Excerpts from:
The Difference Between a Career and a Life
Making a Life
In this time of economic hardship, what do you recommend for people just entering a career in filmmaking?
I'm always uncomfortable with the notion of a "career" in anything. American society is structured so that it opulently rewards certain roles (lawyers, doctors, celebrity actors and athletes, wheeler-dealer businessmen, con-man stockbrokers, big-talking producers) and ignores or financially penalizes others (teachers, nurses, mothers, caregivers, ministers, artists). That never changes, in good times or bad.
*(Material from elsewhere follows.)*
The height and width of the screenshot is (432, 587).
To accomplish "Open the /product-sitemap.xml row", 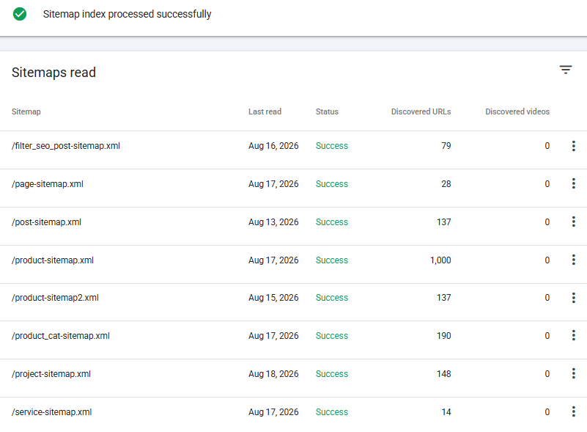I will (x=293, y=260).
We focus too much on the financial side; that's Hollywood thinking. If you are a real artist, you can make art with no money. Red Grooms used house paint and plywood to make his art. Paul Zaloom sets up a card table and moves toy soldiers around. Todd Haynes used Barbie dolls. I know a guy, Freddie Curchack, who made finger-shadows on a sheet as his art. An artist who complains about not having enough money is not an artist, but a businessman.
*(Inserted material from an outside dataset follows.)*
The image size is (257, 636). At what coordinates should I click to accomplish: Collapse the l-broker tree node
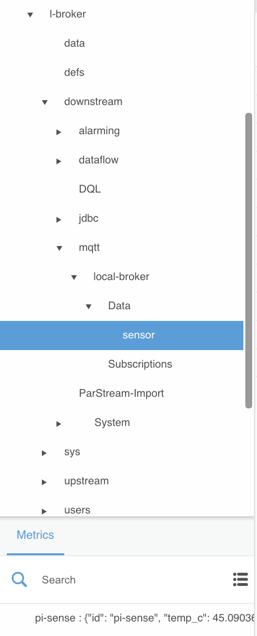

The only reason to make a movie, paint a painting, or write a poem is to try to understand something that matters to you that you don't understand. God knows, it's only the reason I write my books. If I were in it for the money, the fame, or the glory, I would have thrown in the towel and declared bankruptcy a long time ago! [Laughs] You do it for the challenge and fun of picking your way through a jungle of unresolved ideas and feelings. The filmmakers I know who don't have the twenty thousand dollars it takes to make a movie are busy writing short stories or putting on plays with their friends. The beauty of that is that when they are able to get things together to make a movie, they already have a head start on something to film. They have tested it by tinkering with it and writing it out. They have workshopped it and seen where it needs to be revised. I tell students who say they can't afford a digital camera and sound equipment to put on a play in their living rooms or hide out in their basements and write a novel. If they tell me they're not interested in doing that, then I know they're not artists. They are more interested in having a career than a life.
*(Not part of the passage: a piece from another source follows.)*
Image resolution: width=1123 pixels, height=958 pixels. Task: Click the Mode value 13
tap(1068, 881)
...but they have to make a living.
I know that, but all I can deal with is the education side of it and education is not about making a living, but making a life, a deep, spiritually meaningful life. It is a time for exploration and discovery. You're right. Every day after my students graduate, the world will be demanding its pound of flesh from them. There will be pressures placed on them to compromise, to put their values aside and do things the established way, the way that makes money, the way that makes for worldly success. That's why a university is such a special place. It is their one opportunity to do something for truth, not for money, not to get ahead, not to curry favor with someone, not to please anyone but themselves. It is a special time of life, a unique opportunity to go as far as they can, to dig as deep as they dare into the meaning of life. It is a time to study their hearts and souls and not worry about the ridiculous, wasteful, stupid things the world wants them to care about. To go to school to try to build a resume or to learn secrets about how to get rich or famous is to waste this glorious opportunity to break free from that oppressive system. The only right reason to go to school or to make art or to study art is to begin to understand truths the world suppresses and denies, and eventually to be able to share your understandings with others in acts of love and giving.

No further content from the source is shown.